Activity: Retype the part of the essay about Jim Pinkston's death between "I walked out" and "about doing things.", inclusive.
=== Selected extract ===
I SHOULD HAVE

I walked out to get the paper half asleep the other morning, plopped down in the chair to eat a bowl of oatmeal, and scanned the news. An obituary notice knocked me from a half comatose state and shook my world. It also started my thinking about doing things.

I met Jim Pinkston during the spring of 2007. He and his wife Kathy raised mules, and I was fortunate enough to write a story on two of them named Pat and Pearl. All tolled, I probably spent no more than an hour and a half with the couple, but it only took that short time for me to like the man as well as anyone I’d ever met. Jim had a dry, quick wit. Although we’d never met, he began to tease me and give me plenty of grief from the outset. Then, Jim would grin from through that cowboy mustache to let me know that he was having a wonderful time at my expense.

At the beginning of summer Jim and Kathy nursed twin mules that had been born prematurely. In fact, they turned the farmhouse into a pre-natal ICU for the newborns. I’d gone to visit one Saturday with my wife, mother-in-law, and aunt in tow, but we missed the Pinkston’s. For the last couple of weeks, I’d planned to stop by to write up a story on the twins and the makeshift hospital facilities.

What shook me so violently that morning was Jim Pinkston’s picture in the paper. It was followed by his obituary. From what I could gather, Jim had suffered a heart attack and died suddenly. I sat stunned as I read in disbelief. Then I felt like the biggest jerk that had ever drawn breath.

I had allowed the opportunity to write another story about a unique character and good man slip by. What bothered me most is that my procrastination had deprived me of ever having time with a person whom I truly enjoyed. Sure, I had been busy with the start of the school year and other things that required my attention. Still, I could have scheduled the visit. In fact, the Saturday before Jim died I had told my wife I was going to call and take her with me to visit. I SHOULD HAVE done that. Instead, I put things off for another day. Plenty of other days would be available to go by the Pinkston farm and spend time. Now, I’m sitting here in a state of shock over the man’s passing. At the same time I am beating myself up for not having taken the time to do the things I SHOULD HAVE done.

This is another lesson for me along the trail. Each of us takes life for granted. We assume that there’s always plenty of time to do things with and for those about whom we truly care. Life sometimes gets in the way of what is really important. We think that visit to a parent or that call to a friend can wait. However, when unexpected things happen, we catch ourselves midst the grieving saying things that begin with “I SHOULD HAVE.”

I have few regrets for the time I’ve spent with family members who have passed. I made my peace with them long before they left. When my parents and brother died, I knew that I had been there throughout their illnesses; I hadn’t neglected to see them. Jim Pinkston isn’t family member, but he was someone I assumed I would have plenty of time to get to know and befriend. His sudden death leaves me filled with regret and guilt. Most of all, Jim’s passing once again opens my eyes to the things that are truly important in this world.

I plan to spend more time with family and friends. I want to make myself available to those folks who are so important in my life. Maybe that means making more trips to Nashville and Chattanooga to see the kids. It includes driving a hundred miles to Cookeville to see my 85 year-old mothers-in-law. That even means driving just a couple miles to see my brother and his family.

I can’t use the excuse that life’s too busy or that there will be plenty of time later to do those things. I don’t want to again say, “I SHOULD HAVE.” From now on, I need to say “I’VE DONE.”
=== Supplied data ===
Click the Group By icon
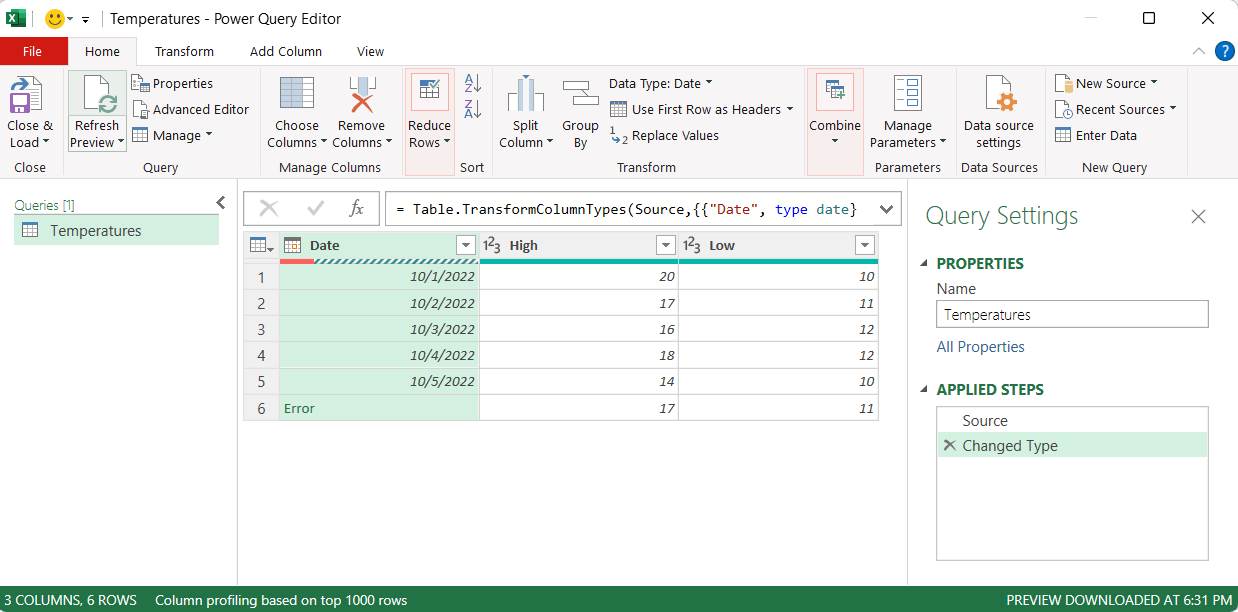 [x=580, y=96]
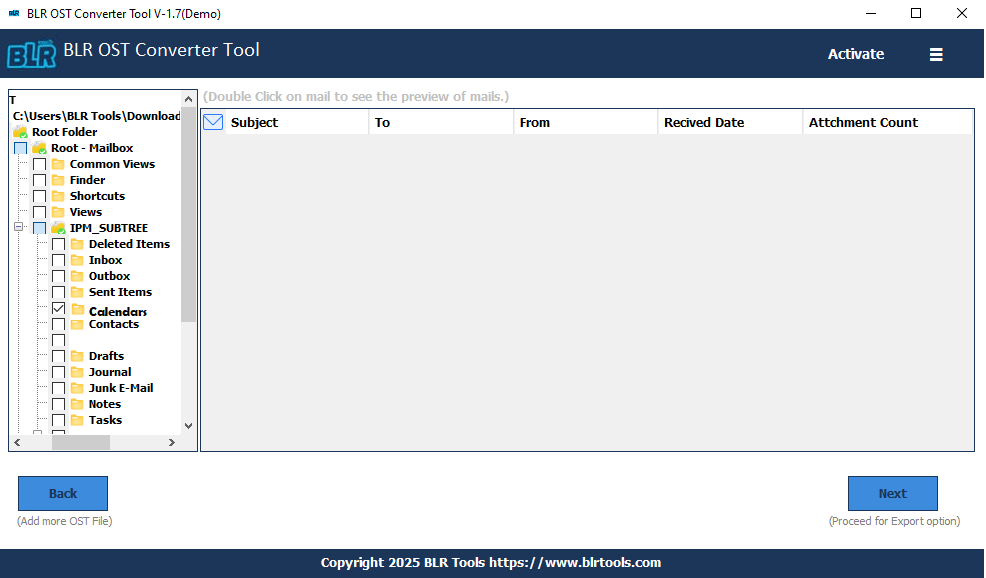
Task: Click the envelope icon in the mail list header
Action: click(213, 122)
===
Answer for this exercise:
I walked out to get the paper half asleep the other morning, plopped down in the chair to eat a bowl of oatmeal, and scanned the news. An obituary notice knocked me from a half comatose state and shook my world. It also started my thinking about doing things.